PsAF5 functions as an essential adapter for PsPHB2-mediated mitophagy under ROS stress in Phytophthora sojae

Host-derived reactive oxygen species (ROS) are an important defense means to protect against pathogens. Although mitochondria are the main intracellular targets of ROS, how pathogens regulate mitochondrial physiology in response to oxidative stress remains elusive. Prohibitin 2 (PHB2) is an inner mitochondrial membrane (IMM) protein, recognized as a mitophagy receptor in animals and fungi. Here, we find that an ANK and FYVE domain-containing protein PsAF5, is an adapter of PsPHB2, interacting with PsATG8 under ROS stress.

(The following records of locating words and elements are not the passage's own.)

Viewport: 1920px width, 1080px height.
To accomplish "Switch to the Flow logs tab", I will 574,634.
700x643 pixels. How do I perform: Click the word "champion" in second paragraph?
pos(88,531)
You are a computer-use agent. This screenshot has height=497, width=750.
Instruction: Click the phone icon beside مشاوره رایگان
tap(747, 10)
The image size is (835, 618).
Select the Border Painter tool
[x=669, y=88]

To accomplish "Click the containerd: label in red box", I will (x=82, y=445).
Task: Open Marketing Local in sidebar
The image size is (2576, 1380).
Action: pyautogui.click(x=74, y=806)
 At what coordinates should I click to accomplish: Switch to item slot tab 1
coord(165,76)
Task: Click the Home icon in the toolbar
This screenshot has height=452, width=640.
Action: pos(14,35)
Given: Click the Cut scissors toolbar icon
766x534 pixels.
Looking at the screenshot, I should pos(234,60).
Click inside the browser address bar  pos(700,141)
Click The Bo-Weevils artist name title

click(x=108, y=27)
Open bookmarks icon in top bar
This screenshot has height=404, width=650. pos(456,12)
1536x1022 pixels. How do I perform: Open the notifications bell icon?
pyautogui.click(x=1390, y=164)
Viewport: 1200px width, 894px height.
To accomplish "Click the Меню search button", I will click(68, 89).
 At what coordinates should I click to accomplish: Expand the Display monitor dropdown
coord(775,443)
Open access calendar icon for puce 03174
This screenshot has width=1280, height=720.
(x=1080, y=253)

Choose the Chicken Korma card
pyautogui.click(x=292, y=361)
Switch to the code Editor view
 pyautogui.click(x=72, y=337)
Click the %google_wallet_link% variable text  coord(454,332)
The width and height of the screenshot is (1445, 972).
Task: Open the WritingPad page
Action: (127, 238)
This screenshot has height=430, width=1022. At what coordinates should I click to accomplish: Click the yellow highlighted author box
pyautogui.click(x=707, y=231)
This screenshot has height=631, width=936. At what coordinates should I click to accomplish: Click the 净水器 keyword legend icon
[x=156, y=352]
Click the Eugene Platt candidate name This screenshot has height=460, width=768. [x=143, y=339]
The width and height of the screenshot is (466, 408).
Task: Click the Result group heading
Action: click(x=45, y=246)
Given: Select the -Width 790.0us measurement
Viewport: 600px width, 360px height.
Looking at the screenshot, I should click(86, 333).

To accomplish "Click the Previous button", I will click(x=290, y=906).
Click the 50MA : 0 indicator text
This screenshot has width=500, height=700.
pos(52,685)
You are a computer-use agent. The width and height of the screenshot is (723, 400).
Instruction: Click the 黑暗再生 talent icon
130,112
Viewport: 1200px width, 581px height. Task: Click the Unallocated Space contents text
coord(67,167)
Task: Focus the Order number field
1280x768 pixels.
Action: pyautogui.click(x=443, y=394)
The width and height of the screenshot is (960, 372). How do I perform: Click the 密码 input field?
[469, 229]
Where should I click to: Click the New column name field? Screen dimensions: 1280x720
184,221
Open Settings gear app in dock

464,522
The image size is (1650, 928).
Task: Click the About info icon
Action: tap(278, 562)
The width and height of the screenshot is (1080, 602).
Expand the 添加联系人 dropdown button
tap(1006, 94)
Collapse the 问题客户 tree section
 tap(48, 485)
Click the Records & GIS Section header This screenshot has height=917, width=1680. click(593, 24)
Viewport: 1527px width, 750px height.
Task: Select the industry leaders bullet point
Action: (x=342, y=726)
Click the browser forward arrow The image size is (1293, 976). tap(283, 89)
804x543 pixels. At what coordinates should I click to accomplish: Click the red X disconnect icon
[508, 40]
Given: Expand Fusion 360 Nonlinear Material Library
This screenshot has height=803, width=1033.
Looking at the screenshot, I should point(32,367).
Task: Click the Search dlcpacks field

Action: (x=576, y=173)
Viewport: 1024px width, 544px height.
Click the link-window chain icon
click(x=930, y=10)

Unlike animal PHB2 that can recruit ATG8 directly to mitochondria, PsPHB2 in Phytophthora sojae cannot recruit PsATG8 to stressed mitochondria without PsAF5. PsAF5 deletion impairs mitophagy under ROS stress and increases the pathogen's sensitivity to H2O2, resulting in the attenuation of P. sojae virulence. This discovery of a PsPHB2-PsATG8 adapter (PsAF5) in plant-pathogenic oomycetes reveals that mitophagy induction by IMM proteins is conserved in eukaryotes, but with differences in the details of ATG8 recruitment.